Bisnis.com, JAKARTA – Jepang menunda persetujuan ekspor bahan penting bagi industri manufaktur semikonduktor Korea Selatan, sebagai tanda bahwa perselisihan perdagangan antara kedua negara belum akan mereda.
Kementerian Perdagangan Korea Selatan pada Selasa (1/10/2019) mengeluarkan pernyataan bahwa Jepang belum menyetujui ekspor hidrogen fluorida cair, bahan kimia yang digunakan untuk dalam proses produksi chip, ke Korea Selatan meskipun 90 hari telah berlalu sejak eksportir Jepang mengajukan permohonan.
Kementerian mengatakan Pemerintah Jepang belum menyetujui seluruh permintaan ekspor setelah waktu peninjauan 90 hari karena telah berulang kali meminta dokumen tambahan dari eksportir. Bahan baku lain yang diberlakukan pembatasan ekspor oleh Jepang telah disetujui dengan "cara yang sangat membatasi," katanya.
Di Tokyo, Kepala Sekretaris Kabinet Yoshihide Suga mengatakan kepada sebuah konferensi pers bahwa Pemerintah Jepang tidak berada dalam posisi untuk menjelaskan situasi ekonomi di Korea Selatan dan langkah Jepang pada kontrol ekspornya bukanlah sesuatu yang akan mempengaruhi rantai pasokan.
Pembatasan Ekspor Jepang terhadap tiga bahan baku utama untuk pembuatan chip dan layar fleksibel mulai berlaku 4 Juli. Meskipun batas waktu 90 hari tidak ditentukan dalam undang-undang Jepang, ini adalah periode waktu konvensional yang diminta Jepang untuk persetujuan ekspor.
"Kontrol ekspor Jepang yang sulit diprediksi terhadap Korea telah meningkatkan ketidakpastian dalam rantai pasokan dan secara substansial mempengaruhi operasi perusahaan," ungkap pernyataan kementerian perdagangan, seperti dikutip Bloomberg.
Langkah Jepang yang hanya menyetujui ekspor bahan-bahan tertentu berdasarkan kasus per kasus merupakan tindakan diskriminatif.
Korea Selatan menyatakan bahwa Jepang sejauh ini telah menyetujui sebagian ekspor polimida fluorin, fotoresis, dan hidrogen fluorida dalam bentuk gas.

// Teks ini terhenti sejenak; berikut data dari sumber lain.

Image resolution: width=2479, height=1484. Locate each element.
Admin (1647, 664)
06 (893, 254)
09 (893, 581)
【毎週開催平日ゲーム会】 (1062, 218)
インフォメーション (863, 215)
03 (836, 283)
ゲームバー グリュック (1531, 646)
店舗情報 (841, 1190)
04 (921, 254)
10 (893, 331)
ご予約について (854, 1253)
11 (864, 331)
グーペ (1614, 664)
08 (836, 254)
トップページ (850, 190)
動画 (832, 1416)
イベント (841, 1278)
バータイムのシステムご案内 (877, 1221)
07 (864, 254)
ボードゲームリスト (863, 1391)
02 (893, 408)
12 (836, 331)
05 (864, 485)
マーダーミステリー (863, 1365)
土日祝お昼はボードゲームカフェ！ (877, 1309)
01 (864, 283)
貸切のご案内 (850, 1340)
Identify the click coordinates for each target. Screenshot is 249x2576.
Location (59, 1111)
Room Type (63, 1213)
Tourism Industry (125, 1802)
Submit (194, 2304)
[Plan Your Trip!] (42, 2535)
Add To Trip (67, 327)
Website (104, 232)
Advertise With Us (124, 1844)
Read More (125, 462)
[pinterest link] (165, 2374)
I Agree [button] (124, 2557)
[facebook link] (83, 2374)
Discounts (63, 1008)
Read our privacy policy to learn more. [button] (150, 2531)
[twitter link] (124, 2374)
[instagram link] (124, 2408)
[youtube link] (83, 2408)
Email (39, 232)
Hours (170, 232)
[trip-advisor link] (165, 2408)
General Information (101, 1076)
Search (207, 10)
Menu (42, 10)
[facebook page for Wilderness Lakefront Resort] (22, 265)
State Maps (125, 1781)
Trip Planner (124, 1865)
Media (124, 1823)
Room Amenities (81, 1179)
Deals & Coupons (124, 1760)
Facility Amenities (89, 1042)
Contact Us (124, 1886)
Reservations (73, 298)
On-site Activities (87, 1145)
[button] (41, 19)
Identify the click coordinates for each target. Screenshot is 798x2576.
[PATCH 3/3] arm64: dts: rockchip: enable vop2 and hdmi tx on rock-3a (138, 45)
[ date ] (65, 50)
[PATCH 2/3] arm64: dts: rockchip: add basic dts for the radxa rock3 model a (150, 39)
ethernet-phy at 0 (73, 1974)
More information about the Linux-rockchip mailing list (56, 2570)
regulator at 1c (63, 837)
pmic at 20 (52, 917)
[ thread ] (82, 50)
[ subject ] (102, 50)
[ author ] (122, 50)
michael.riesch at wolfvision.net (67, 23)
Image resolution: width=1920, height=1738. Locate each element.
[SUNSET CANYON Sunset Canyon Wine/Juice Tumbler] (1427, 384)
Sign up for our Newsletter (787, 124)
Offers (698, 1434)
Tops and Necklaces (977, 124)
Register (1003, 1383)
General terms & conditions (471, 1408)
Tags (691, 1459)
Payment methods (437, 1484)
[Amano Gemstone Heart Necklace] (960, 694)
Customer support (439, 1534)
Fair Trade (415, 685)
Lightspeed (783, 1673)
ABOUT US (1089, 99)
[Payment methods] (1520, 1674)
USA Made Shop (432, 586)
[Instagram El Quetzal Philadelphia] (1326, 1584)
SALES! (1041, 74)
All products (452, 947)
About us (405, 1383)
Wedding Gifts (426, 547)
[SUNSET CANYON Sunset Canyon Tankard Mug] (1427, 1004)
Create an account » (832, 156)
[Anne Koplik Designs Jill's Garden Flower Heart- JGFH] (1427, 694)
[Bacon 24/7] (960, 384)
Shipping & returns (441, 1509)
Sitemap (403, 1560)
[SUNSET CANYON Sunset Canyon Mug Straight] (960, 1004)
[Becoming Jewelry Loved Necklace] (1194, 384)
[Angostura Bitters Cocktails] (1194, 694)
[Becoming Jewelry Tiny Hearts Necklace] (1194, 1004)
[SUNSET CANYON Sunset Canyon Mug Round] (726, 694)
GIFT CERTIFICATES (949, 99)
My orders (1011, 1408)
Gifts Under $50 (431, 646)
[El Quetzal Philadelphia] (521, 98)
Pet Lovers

Raksasa teknologi Korea Selatan seperti Samsung Electronics Co dan SK Hynix Inc., yang bergantung pada bahan baku dari Jepang, tengah mencari sumber alternatif, namun transisi ke bahan baku selain dari Jepang dapat memakan waktu lebih lama.
Investor dan pengamat pasar meningkatkan kekhawatiran atas meningkatnya pertikaian perdagangan kedua negara yang dapat mengganggu industri teknologi global.